Supplied passage:

----

Our replication uses these sources and selection criteria, began the next year after HJ's (2006), and ends with acquisitions made in 2015. Our final replication sample is 3372 acquisitions. The dependent variable measures including the stock market reaction (cumulative abnormal returns for the same temporal windows), Tobin's Q for years 1, 2, and 3 after the acquisition announcement date, and the data exist in CRSP and Compustat. HJ reports five independent variables for ATPs (GIM, BCF, I(CBOARD), I(GIM ≥ 10), and I(BCF ≥ 3)) though only I(GIM ≥ 10) is reported in the hypothesis tests. Since the GIM was not available in RiskMetrics after 2005, we used an alternative ATP index and its corresponding count variable (BCF E-Index). More specifically, the Bebchuk et al. (2009) BCF E-Index measure is a count of six ATPs, including staggered boards, limits to shareholder bylaw amendments, poison pills, golden parachutes, and supermajority requirements from mergers and charter amendments and is computed as I(BCF ≥ 3 = 1 or 0 if BCF ≤ 2). 3 Further, HJ's Table 5 reports that GIM and BCF correlate at 0.71 and the GIM index and BCF index correlate at 0.59 for his sample of acquisitions. All variable definitions, calculations for the HTV industries, control variables, instruments, and data sources are based on HJ's descriptions (pages 672–676).

----

Given problem:
Please quote the replication passage in full, word for word. Work from the replication passage alone.

Saved data entries
----

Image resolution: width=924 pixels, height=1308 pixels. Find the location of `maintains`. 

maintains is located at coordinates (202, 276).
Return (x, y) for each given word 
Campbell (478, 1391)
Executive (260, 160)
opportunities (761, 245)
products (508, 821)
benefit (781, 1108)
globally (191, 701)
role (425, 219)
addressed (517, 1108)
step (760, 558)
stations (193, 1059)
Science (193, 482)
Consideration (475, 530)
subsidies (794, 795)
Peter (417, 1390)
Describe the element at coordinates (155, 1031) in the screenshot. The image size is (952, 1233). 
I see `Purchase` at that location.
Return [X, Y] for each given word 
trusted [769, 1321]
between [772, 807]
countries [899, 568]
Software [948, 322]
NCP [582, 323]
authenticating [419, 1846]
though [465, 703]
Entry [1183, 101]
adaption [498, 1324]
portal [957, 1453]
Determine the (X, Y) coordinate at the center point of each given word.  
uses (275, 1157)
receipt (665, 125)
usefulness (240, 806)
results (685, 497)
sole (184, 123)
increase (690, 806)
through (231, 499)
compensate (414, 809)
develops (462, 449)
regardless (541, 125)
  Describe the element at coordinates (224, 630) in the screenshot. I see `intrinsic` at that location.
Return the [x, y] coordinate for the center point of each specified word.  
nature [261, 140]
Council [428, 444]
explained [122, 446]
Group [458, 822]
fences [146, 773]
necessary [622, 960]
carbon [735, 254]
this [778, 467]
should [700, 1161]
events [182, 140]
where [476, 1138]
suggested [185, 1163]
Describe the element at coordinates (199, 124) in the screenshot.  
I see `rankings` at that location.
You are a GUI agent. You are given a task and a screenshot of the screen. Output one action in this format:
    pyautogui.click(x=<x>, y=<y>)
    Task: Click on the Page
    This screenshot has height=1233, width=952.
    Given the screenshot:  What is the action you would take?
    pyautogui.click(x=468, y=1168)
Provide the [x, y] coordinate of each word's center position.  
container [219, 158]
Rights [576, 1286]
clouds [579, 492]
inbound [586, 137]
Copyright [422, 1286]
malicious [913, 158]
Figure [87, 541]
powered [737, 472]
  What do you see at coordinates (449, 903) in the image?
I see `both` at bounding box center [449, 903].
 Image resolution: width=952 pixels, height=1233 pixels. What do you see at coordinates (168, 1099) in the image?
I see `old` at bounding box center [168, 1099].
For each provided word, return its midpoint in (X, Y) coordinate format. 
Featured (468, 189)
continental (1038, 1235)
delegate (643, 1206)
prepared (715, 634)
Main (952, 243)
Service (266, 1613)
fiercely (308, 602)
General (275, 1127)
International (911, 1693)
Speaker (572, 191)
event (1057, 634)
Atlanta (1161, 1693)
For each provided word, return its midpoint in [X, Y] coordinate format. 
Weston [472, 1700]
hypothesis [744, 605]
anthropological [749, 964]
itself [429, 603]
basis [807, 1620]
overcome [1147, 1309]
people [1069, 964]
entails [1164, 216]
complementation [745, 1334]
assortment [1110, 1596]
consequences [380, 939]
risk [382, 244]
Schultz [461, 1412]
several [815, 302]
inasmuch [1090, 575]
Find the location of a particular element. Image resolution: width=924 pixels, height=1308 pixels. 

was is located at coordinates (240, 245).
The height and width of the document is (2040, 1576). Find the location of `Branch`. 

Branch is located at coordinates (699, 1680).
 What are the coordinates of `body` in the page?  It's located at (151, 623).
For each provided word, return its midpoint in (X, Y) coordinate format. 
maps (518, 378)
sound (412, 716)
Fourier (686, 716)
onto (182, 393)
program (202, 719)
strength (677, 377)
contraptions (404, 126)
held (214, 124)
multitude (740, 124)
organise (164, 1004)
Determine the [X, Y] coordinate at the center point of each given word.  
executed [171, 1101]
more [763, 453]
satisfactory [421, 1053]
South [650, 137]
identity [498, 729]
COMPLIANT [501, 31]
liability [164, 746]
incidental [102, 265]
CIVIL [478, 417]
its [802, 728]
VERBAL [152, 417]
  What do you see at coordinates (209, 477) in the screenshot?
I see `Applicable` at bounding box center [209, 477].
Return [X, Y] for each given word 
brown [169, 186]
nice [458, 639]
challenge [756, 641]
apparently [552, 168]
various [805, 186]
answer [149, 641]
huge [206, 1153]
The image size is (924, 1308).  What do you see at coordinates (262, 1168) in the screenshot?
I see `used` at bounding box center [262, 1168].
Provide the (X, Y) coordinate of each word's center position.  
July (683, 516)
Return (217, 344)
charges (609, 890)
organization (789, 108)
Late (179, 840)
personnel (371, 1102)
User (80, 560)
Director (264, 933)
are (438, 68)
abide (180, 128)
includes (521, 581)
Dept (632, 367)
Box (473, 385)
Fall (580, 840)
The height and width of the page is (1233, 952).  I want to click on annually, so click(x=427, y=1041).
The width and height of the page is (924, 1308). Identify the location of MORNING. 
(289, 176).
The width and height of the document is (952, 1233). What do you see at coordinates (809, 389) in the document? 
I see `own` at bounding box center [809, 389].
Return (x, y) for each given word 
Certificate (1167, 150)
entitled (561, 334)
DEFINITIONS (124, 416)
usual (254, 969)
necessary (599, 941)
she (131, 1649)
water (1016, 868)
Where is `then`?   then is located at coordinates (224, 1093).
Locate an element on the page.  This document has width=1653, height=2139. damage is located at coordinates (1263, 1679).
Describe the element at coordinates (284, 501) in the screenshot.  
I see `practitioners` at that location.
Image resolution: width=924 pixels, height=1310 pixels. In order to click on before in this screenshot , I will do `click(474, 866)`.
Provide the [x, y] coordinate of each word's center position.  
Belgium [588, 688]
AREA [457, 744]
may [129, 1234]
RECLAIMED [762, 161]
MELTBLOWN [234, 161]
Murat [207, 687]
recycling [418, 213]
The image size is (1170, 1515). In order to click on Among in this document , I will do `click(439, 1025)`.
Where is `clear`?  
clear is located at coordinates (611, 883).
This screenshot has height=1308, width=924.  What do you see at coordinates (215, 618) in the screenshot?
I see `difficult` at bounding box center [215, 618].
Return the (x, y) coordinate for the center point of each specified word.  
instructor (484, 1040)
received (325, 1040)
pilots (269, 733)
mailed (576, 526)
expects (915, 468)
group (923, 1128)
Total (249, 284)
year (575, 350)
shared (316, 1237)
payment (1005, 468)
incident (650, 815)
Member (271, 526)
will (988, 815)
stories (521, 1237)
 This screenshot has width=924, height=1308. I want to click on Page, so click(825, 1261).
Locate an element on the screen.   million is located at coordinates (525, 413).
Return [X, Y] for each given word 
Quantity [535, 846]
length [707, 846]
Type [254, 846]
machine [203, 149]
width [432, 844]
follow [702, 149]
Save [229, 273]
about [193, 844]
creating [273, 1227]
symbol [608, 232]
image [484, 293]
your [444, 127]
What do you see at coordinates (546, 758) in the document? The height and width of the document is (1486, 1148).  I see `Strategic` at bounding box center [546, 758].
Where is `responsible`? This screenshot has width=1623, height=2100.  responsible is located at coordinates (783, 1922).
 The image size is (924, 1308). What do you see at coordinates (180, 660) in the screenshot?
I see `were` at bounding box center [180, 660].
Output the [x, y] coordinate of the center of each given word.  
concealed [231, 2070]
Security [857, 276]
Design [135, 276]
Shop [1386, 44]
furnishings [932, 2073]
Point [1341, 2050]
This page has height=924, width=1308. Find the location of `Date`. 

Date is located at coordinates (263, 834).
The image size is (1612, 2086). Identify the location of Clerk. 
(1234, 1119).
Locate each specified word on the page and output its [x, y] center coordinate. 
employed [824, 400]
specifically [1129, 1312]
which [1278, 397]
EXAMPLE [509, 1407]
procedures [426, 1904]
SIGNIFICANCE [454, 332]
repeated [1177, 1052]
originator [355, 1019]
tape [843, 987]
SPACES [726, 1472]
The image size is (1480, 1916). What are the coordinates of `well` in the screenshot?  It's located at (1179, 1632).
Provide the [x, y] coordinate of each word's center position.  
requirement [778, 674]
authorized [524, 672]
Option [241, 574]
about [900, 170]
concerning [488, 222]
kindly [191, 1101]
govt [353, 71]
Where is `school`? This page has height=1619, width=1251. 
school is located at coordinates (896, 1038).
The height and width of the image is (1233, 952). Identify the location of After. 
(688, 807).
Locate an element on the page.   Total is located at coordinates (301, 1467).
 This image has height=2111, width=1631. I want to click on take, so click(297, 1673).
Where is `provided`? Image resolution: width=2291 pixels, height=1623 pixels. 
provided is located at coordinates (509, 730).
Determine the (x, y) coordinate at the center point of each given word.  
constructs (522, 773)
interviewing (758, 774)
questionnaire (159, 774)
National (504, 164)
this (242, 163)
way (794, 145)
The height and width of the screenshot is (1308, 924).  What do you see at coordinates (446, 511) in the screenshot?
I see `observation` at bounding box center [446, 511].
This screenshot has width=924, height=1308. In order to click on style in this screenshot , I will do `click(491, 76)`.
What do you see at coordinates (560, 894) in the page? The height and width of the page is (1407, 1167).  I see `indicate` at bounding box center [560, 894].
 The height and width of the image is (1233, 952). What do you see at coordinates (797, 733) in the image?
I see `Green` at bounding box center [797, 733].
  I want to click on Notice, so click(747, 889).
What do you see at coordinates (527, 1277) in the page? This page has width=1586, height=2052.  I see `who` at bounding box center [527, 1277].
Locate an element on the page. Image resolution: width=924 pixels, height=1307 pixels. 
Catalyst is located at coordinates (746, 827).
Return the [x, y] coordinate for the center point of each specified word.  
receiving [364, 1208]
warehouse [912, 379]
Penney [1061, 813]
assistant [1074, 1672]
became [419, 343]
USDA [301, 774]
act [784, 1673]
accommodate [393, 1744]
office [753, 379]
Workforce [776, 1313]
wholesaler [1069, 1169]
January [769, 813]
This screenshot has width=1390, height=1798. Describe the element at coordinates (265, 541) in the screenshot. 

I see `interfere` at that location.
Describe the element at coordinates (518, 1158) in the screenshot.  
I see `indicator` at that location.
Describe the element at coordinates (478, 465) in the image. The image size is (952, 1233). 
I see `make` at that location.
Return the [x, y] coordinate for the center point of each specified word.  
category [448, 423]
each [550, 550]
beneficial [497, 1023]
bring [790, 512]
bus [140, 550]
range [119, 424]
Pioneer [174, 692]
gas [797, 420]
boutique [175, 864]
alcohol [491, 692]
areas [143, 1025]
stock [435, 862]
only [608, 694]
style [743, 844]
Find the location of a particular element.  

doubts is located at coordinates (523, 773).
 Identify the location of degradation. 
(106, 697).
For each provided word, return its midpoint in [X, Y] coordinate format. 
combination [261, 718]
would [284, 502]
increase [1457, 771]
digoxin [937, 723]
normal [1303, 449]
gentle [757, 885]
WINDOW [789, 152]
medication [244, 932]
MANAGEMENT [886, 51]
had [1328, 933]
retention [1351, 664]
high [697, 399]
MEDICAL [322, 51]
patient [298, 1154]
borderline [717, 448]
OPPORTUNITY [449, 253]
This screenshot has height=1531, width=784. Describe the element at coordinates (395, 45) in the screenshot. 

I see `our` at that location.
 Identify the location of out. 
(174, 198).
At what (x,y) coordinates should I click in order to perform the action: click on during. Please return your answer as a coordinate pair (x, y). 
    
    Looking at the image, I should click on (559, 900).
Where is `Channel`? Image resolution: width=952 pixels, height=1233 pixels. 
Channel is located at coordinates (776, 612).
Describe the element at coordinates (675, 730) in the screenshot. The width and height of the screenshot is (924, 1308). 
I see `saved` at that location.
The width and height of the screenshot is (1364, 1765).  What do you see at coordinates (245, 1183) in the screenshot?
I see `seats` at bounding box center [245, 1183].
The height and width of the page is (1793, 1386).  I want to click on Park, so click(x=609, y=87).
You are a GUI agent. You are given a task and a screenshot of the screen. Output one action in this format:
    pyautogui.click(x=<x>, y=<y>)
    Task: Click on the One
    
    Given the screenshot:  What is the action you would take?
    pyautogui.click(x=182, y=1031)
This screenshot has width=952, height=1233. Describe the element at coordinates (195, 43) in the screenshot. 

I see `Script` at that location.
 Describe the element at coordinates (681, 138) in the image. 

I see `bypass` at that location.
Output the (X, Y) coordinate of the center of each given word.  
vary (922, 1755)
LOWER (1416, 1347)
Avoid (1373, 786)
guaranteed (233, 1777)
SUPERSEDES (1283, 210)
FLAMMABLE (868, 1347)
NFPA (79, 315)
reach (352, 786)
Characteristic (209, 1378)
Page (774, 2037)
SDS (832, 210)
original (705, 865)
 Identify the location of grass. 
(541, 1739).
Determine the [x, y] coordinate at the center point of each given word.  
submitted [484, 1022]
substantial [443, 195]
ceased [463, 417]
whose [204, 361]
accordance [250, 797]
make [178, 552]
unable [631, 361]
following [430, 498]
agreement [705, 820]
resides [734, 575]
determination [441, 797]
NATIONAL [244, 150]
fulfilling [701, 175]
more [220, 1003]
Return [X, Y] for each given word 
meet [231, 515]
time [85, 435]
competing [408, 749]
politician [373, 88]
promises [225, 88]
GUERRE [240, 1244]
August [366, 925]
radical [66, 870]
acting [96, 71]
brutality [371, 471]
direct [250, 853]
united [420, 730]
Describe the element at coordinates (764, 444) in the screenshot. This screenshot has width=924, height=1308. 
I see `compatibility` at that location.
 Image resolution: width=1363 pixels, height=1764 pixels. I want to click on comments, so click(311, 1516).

----

Response:
Our replication uses these sources and selection criteria, began the next year after HJ's (2006), and ends with acquisitions made in 2015. Our final replication sample is 3372 acquisitions. The dependent variable measures including the stock market reaction (cumulative abnormal returns for the same temporal windows), Tobin's Q for years 1, 2, and 3 after the acquisition announcement date, and the data exist in CRSP and Compustat. HJ reports five independent variables for ATPs (GIM, BCF, I(CBOARD), I(GIM ≥ 10), and I(BCF ≥ 3)) though only I(GIM ≥ 10) is reported in the hypothesis tests. Since the GIM was not available in RiskMetrics after 2005, we used an alternative ATP index and its corresponding count variable (BCF E-Index). More specifically, the Bebchuk et al. (2009) BCF E-Index measure is a count of six ATPs, including staggered boards, limits to shareholder bylaw amendments, poison pills, golden parachutes, and supermajority requirements from mergers and charter amendments and is computed as I(BCF ≥ 3 = 1 or 0 if BCF ≤ 2). 3 Further, HJ's Table 5 reports that GIM and BCF correlate at 0.71 and the GIM index and BCF index correlate at 0.59 for his sample of acquisitions. All variable definitions, calculations for the HTV industries, control variables, instruments, and data sources are based on HJ's descriptions (pages 672–676).